Beschreibe uns bitte die Inspiration(en) für deine aktuelle Kollektion ANNEX

ANNEX ist ein Vorstoß in neue Gebiete, der sich mit den Kernwerten und Herausforderungen des Lebens auseinandersetzt, indem sie diese in der Form der Mode neu interpretiert. Zum Beispiel finden sich hier Ideen des Konservatismus, die Unterscheidung zwischen bezahlter und unbezahlter Arbeit sowie Klassismus, die redefiniert werden. Artikuliert wird dies durch die Integration handwerklicher Schneiderkunst, fragmentierter Designs und einer harmonischen Mischung aus opulenten ‘Luxus’-Stoffen und Textilien, die man nicht mit einer ‘Arbeiterschicht’ assoziiert. Beispielsweise werden Abendkleider und Arbeitsbekleidung mit luxuriösen Materialien vermischt sowie die Anwendung von Batik durch moderner Interpretation. Hergestellt in unserer fair-trade-zertifizierten Fabrik auf Bali und akkreditiert von der WFTO, verkörpert jedes Stück ethische Mode. Der nicht-saisonale Fokus bleibt bestehen und umfasst Frühjahrs/Sommer-Stücke, die nahtlos in der kühleren Jahreszeit auch getragen werden können. Jede meiner Kollektionen enthüllt damit eine einzigartige Interpretation avantgardistischer Mode und versucht binäre Traditionen herauszufordern, während sie genderneutrale Authentizität bewahrt.

“Wir brauchen eigentlich alle keine (neue) Kleidung mehr.”

Du hast eine Fairtrade zertifizierte Manufaktur und arbeitest nachhaltig. Nach welchen Kriterien wählst du  deine Materialien aus? 

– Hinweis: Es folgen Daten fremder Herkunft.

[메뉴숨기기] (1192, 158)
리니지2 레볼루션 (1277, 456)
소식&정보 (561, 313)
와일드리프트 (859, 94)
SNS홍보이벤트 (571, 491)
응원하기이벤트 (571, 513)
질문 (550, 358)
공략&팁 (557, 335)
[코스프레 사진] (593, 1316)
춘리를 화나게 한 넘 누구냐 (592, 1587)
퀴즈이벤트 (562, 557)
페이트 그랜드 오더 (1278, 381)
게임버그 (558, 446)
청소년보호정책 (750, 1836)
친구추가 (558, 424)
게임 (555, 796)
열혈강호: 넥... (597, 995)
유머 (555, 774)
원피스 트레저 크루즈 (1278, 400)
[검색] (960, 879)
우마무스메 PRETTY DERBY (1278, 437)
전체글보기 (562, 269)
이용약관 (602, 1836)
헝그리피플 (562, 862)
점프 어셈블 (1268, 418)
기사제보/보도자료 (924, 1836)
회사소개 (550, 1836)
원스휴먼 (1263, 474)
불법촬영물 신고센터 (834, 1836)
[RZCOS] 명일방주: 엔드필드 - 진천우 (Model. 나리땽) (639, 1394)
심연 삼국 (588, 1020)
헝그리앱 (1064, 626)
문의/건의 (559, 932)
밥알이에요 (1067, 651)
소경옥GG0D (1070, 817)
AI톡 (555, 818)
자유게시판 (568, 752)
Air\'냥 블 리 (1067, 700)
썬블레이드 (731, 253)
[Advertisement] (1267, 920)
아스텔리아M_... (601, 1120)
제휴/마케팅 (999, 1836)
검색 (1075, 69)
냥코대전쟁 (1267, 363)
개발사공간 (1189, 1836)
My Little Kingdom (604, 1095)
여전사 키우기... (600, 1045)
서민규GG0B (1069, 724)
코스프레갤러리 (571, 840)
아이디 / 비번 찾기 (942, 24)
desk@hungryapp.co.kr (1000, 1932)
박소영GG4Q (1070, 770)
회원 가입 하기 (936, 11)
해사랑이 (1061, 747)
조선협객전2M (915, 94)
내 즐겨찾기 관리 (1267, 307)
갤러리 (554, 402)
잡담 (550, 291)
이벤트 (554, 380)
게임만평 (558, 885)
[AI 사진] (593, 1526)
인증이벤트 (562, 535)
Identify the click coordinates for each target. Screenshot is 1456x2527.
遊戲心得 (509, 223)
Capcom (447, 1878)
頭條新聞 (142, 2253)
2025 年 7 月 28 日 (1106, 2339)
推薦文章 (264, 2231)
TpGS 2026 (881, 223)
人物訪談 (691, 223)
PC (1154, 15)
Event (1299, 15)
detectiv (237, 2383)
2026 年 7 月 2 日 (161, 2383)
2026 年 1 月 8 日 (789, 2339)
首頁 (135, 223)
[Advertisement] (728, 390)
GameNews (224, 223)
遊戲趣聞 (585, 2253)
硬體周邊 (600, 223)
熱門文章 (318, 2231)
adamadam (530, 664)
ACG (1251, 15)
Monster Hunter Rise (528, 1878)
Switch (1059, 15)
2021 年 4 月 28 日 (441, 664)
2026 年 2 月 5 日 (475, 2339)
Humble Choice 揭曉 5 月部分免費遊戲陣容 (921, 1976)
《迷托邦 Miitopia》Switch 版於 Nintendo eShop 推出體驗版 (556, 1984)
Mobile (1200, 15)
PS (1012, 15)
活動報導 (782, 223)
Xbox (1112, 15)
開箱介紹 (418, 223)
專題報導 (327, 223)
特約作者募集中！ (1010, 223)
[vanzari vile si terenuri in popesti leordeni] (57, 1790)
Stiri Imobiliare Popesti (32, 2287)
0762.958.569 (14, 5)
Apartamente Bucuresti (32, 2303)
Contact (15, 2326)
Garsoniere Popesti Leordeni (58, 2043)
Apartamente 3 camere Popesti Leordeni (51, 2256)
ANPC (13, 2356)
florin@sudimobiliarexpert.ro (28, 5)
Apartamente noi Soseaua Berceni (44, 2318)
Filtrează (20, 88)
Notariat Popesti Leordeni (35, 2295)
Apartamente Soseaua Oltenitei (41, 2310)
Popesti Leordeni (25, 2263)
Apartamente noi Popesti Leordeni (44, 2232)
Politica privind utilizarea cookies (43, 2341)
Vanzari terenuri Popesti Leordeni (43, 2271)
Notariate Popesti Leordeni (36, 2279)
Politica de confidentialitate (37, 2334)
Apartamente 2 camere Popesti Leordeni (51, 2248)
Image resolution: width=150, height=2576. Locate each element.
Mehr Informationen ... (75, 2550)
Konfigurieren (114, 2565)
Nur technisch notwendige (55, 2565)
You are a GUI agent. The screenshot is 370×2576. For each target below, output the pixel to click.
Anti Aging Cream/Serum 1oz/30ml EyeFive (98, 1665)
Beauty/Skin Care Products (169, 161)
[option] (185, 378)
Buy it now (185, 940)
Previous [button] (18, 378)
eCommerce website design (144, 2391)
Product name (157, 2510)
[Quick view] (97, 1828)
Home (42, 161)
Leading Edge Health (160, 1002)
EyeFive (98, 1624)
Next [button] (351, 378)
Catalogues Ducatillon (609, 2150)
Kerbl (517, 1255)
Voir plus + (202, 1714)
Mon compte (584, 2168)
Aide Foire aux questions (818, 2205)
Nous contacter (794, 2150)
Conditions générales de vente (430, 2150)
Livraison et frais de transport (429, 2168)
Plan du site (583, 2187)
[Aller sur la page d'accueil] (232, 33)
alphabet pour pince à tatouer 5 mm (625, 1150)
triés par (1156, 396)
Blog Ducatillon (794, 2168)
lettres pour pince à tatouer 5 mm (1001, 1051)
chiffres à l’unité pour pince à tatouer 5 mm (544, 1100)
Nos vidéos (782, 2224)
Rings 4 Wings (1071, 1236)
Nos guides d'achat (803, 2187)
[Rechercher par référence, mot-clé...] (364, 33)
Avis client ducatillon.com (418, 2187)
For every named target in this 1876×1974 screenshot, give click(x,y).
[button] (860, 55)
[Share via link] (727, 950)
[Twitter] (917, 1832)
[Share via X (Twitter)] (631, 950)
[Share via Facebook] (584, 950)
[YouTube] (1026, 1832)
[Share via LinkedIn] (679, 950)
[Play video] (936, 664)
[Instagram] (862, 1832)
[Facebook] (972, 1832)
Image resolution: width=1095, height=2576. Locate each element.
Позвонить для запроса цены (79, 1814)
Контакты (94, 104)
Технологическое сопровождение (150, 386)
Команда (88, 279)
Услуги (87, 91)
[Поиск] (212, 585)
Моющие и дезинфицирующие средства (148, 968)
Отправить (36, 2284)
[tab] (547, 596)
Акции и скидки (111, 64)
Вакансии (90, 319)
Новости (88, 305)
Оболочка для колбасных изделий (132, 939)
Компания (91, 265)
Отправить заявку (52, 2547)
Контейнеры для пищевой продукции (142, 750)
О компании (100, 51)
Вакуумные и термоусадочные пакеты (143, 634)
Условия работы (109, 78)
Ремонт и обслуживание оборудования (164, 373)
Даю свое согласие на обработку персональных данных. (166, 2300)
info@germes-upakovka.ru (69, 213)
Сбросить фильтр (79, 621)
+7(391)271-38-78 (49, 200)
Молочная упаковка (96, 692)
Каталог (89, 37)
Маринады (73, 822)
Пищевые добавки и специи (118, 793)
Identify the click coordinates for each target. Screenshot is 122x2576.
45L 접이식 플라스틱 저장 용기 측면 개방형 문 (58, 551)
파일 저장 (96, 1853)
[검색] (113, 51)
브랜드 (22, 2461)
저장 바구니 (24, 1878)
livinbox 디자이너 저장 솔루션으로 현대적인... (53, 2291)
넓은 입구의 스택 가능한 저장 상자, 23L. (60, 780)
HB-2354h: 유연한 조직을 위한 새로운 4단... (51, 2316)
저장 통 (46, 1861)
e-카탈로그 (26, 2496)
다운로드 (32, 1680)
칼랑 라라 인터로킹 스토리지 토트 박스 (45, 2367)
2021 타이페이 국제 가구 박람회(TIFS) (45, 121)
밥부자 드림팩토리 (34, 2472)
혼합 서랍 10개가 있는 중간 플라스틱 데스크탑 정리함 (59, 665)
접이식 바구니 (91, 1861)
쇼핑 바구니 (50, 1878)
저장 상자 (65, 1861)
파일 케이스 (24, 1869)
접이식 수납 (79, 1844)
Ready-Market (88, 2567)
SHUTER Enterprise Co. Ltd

Nachhaltigkeit ist mittlerweile ein oft verwendeter Begriff geworden, dem man mit Vorsicht begegnen sollte. Was man machen kann, ist sein bestes zu tun, um die Produktion von Mode zu verbessern. Ich versuche wo es geht Stoffe zu verwenden, die GOTS zertifiziert oder recycled sind, jedoch ist es schwer solche Stoffe in Bali zu bekommen. Wir importieren nur sehr wenig (weniger als 5% unserer Stoffe) weil wir so gut es geht lokal kaufen wollen. Jedoch ist das ein Hindernis, denn in Indonesien gibt es nur bestimmte Stoffe und viele andere nicht. Zum Beispiel wird man aus diesem Grund keinen Woll-Wintermantel in meinen Kollektionen finden.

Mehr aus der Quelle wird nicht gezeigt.